Configurar llaves para SSH

En el post anterior hablaba sobre criptografía de llave pública, ahora les explicaré como implementarla en un servidor para proteger el acceso a SSH.

El par de llaves puede ser generado en windows o en sistemas basados en UNIX con los siguientes pasos:

MacBook-Pro-de-Arturo-Leon:/ arturo$ cd ~/.ssh

Ya en la carpeta generamos nuestro par de llaves, al no pasar parámetros nos generará por defecto una llave RSA de 2048 bits

MacBook-Pro-de-Arturo-Leon:.ssh arturo$ ssh-keygen

Mostrará la siguiente salida, cuando te pide el archivo donde se guardará puedes presionar enter para dejarlo en default (id_rsa) o escribir uno y opcionalmente puedes usar una contraseña que agrega una capa extra de seguridad ya que para acceder al servidor se necesitará la llave y la contraseña, al no configurar una con la llave será suficiente para acceder.

Generating public/private rsa key pair.
Enter file in which to save the key (/Users/arturo/.ssh/id_rsa):
Enter passphrase (empty for no passphrase):
Enter same passphrase again:
Your identification has been saved in /Users/arturo/.ssh/id_rsa.
Your public key has been saved in /Users/arturo/.ssh/id_rsa.pub.
The key fingerprint is:
75:fc:34:ab:80:21:7b:43:a8:ea:19:7b:f2:09:94:eb arturo@MacBook-Pro-de-Arturo-Leon.local
The key's randomart image is:
+--[ RSA 2048]----+
|                 |
|       .   .     |
|      o o . o o  |
|   . . + + . o o |
|  o . . S .   o  |
| . o   . . . .   |
|  =         .    |
| o.=..           |
|  E+o            |
+-----------------+

Ya está generado el par de llaves, lo podemos comprobar listando el contenido del directorio

MacBook-Pro-de-Arturo-Leon:.ssh arturo$ ls
id_rsa		id_rsa.pub	known_hosts

id_rsa será nuestra llave privada mientras que id_rsa.pub será la llave pública. Ahora es necesario copiar el contenido de id_rsa.pub dentro de el archivo ~/.ssh/authorized_keys en el servidor remoto, puedes tener cuantas llaves quieras (una por línea).

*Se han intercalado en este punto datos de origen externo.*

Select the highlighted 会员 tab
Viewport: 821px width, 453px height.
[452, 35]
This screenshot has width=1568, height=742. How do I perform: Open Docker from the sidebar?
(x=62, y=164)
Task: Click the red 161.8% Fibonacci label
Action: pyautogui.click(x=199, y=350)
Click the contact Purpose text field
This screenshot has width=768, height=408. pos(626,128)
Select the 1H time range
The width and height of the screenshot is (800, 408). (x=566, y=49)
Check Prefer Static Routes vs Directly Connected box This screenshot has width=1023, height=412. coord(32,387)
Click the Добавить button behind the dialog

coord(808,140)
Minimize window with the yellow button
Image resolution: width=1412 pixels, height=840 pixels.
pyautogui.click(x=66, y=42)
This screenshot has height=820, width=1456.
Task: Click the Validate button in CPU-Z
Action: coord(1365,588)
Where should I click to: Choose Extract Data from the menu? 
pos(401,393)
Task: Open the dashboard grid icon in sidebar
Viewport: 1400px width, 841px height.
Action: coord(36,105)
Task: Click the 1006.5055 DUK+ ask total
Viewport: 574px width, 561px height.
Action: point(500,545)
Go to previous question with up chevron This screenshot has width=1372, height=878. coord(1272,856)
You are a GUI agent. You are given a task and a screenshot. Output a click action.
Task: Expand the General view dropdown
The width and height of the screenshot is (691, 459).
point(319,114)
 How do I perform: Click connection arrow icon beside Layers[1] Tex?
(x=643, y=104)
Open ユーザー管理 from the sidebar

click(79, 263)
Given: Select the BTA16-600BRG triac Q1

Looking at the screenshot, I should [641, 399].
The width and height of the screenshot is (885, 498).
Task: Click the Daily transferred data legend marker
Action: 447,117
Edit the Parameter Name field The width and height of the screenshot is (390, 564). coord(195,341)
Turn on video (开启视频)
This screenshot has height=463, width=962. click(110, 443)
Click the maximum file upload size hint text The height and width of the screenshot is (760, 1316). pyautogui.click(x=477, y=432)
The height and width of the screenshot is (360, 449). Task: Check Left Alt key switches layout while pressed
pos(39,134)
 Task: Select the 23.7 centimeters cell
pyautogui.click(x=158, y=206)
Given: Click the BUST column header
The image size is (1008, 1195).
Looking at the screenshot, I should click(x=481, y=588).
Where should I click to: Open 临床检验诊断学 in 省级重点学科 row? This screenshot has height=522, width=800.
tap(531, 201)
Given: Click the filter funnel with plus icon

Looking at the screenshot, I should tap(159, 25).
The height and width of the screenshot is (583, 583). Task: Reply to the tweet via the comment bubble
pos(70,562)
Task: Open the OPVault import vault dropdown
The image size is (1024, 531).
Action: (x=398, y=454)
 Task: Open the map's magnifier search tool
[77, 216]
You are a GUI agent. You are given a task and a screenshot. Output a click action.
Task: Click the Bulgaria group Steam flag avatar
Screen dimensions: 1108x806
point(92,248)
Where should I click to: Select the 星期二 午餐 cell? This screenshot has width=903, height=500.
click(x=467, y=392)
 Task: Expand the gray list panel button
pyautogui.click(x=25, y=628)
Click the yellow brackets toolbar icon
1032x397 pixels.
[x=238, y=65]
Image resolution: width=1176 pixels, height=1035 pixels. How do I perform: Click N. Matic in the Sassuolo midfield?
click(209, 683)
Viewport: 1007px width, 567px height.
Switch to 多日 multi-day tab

En mi caso voy a deshabilitar el acceso a SSH utilizando contraseña editando el archivo /etc/ssh/sshd_config en el servidor remoto dejan el parámetro de la siguiente forma

PasswordAuthentication no

Y asegúrate que el acceso con llave esté habilitado

PubkeyAuthentication yes

Nos queda finalmente recargar la configuración de SSH con el siguiente comando

service sshd reload

Es recomendable primero activar el acceso con llave y luego deshabilitar el acceso con password para evitar quedar “fuera” de el servidor y no poder entrar para hacer correcciones.

Otras opciones para asegurar el servidor es cambiando el puerto por defecto que utiliza SSH, deshabilitar el acceso root, siempre contar con un firewall y tener el software actualizado.